Editor at Large

In the country of last things… 

Lockdown time seems to enjoy playing tricks. Sometimes it doesn’t so much run, as flee. At others it didn’t so much slow down as stagnate. Which is to say memory concertinas. 

 

You know. All that stuff about the things we can’t remember being the things we can’t forget.

 

We clutch at old sureties, as if we already knew it was going to come to this.

 

Hard to think now that time used to run in Mesopotamian seconds and minutes, in ancient Egyptian hours, in the midnight chime of Roman days. All of which are human systems, cobbled together by ancient civilizations to stop everything from happening at once.

 

Everything happening at once… Almost exactly where we find ourselves now.

 

Yesterday (which is to say my yesterday not yours) I found an old diary during an all too predictable lockdown decluttering session. 

 

Written when I was a young man, its entries recall a time when women made my heart shatter rather than stop. A time when there was no tomorrow which, if you come to think about it, there isn’t. Ever.

 

They served to remind me that the past is measured out not in years but in memories. Not by the workings of a clock but by the tricks of the mind. Which is to say memory, the only thing that saves us from the lockdown abyss.

Material provided:
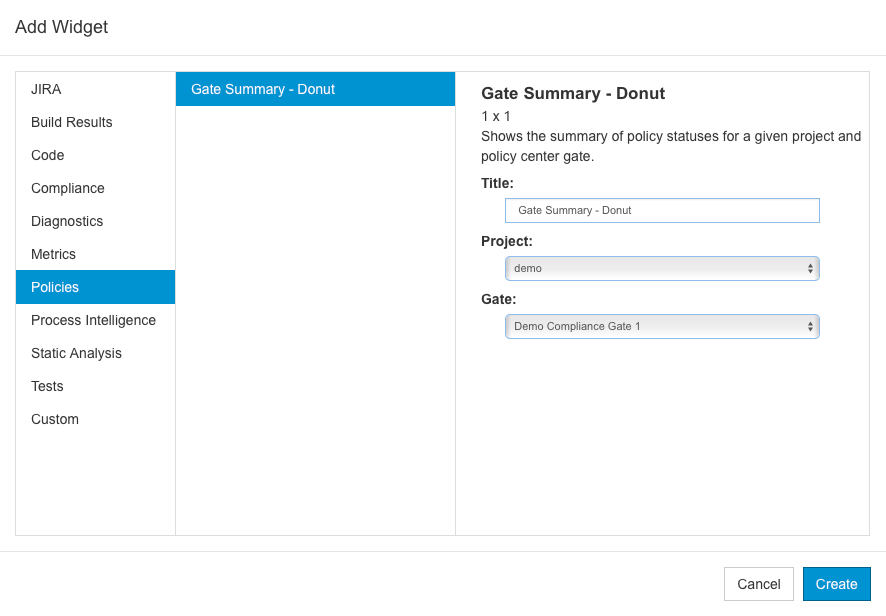Select the Tests category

Written tasks:
**A)** From the essay on lockdown and memory, return the passage that begins at the words "Everything happening at" and stops after the words "there isn’t. Ever.".
**B)** Translate into Spanish this sentence from the essay on lockdown and memory: "We clutch at old sureties, as if we already knew it was going to come to this."
The lines are unrelated to the essay on lockdown and memory.

Task-by-task results:
**A)**
Everything happening at once… Almost exactly where we find ourselves now.

 

Yesterday (which is to say my yesterday not yours) I found an old diary during an all too predictable lockdown decluttering session. 

 

Written when I was a young man, its entries recall a time when women made my heart shatter rather than stop. A time when there was no tomorrow which, if you come to think about it, there isn’t. Ever.

**B)** Nos aferramos a viejas certezas, como si ya supiéramos que iba a llegar a esto.